Temos, então, um aumento do custo das matérias-primas e um aumento exacerbado do custo de distribuição. Claro está que o consumidor irá sentir na pele os efeitos destas situações. Os preços dos jogos irão aumentar, menos jogos irão ser lançados e levarão mais tempo até aparecer no mercado. As plataformas de financiamento coletivo já sentem as repercussões do impacto destes aumentos e a dúvida que se coloca é: até quando irá perdurar esta crise?

Algumas pessoas que trabalham na indústria indicam o ano de 2022 como o início da "suavização" dos custos de distribuição.
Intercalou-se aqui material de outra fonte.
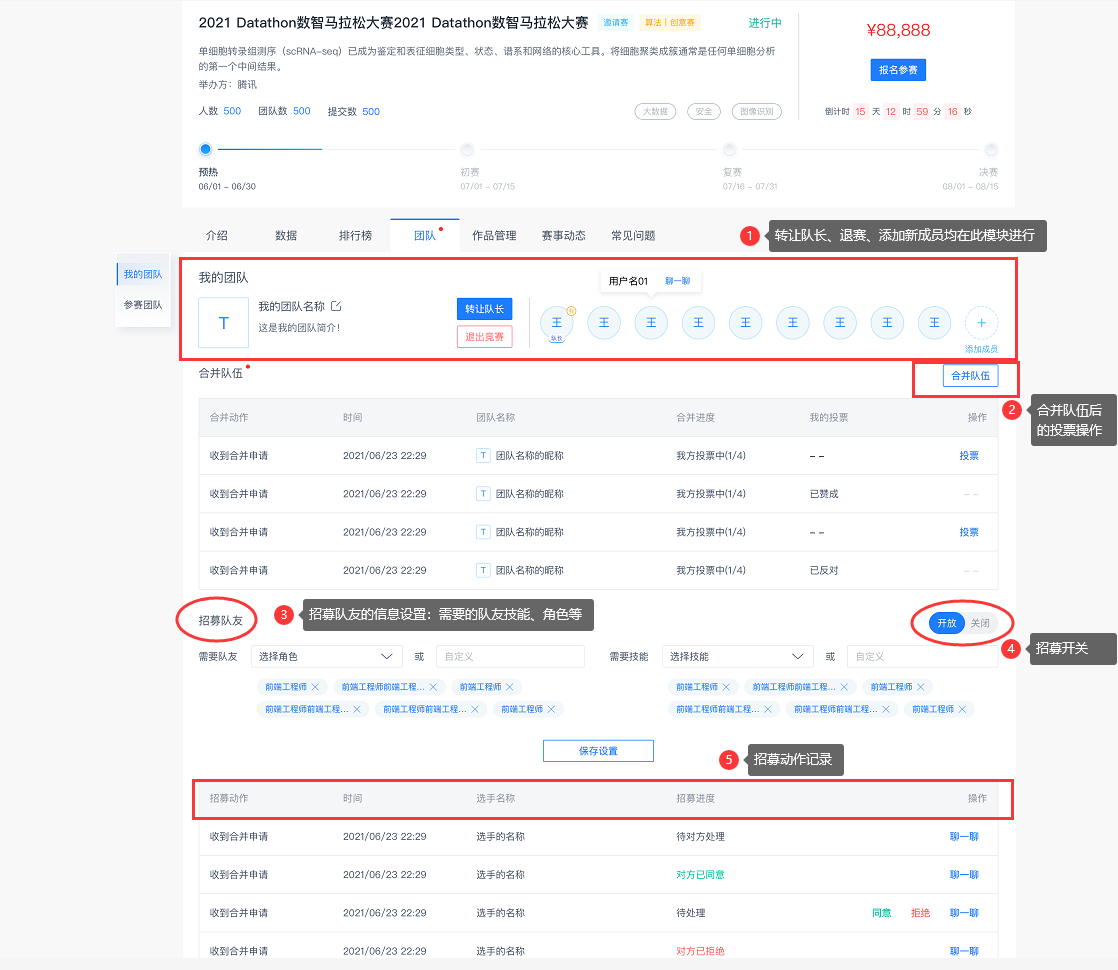Click the T icon in first merge row

click(484, 456)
Até lá, dificilmente, conseguirá a indústria transportadora controlar as operações e terminar com esta inflação de preço dos contentores.

Se há editoras que produzem fora do mercado asiático que dizem não estar a sentir muito o peso deste fenómeno, a grande maioria terá grandes decisões para tomar a breve trecho. Deslocalizar os seus centros de produção? Adiar lançamentos até que a crise passe? Cooperar com outras empresas de forma a distribuírem os custos dos contentores, diminuindo o espaço reservado para si dentro desses mesmos recipientes, mas assegurando que a produção e distribuição é assegurada? Suportar os custos do transporte e aumentar o preço dos jogos para fazer face ao prejuízo? Fechar portas?

Esperemos que tudo corra pelo melhor, que as pequenas empresas consigam ultrapassar esta fase negativa e até lá, meus caros amigos, tenhamos paciência! Isto está a acontecer e não há muito que possamos fazer, senão esperar por melhores dias, apoiar as empresas que estão a penar e a lutar para sobreviverem. E sim, queixem-se dos preços, da qualidade dos jogos, dos constantes atrasos nos lançamentos... mas não se esqueçam, a crise é real e já nos atingiu!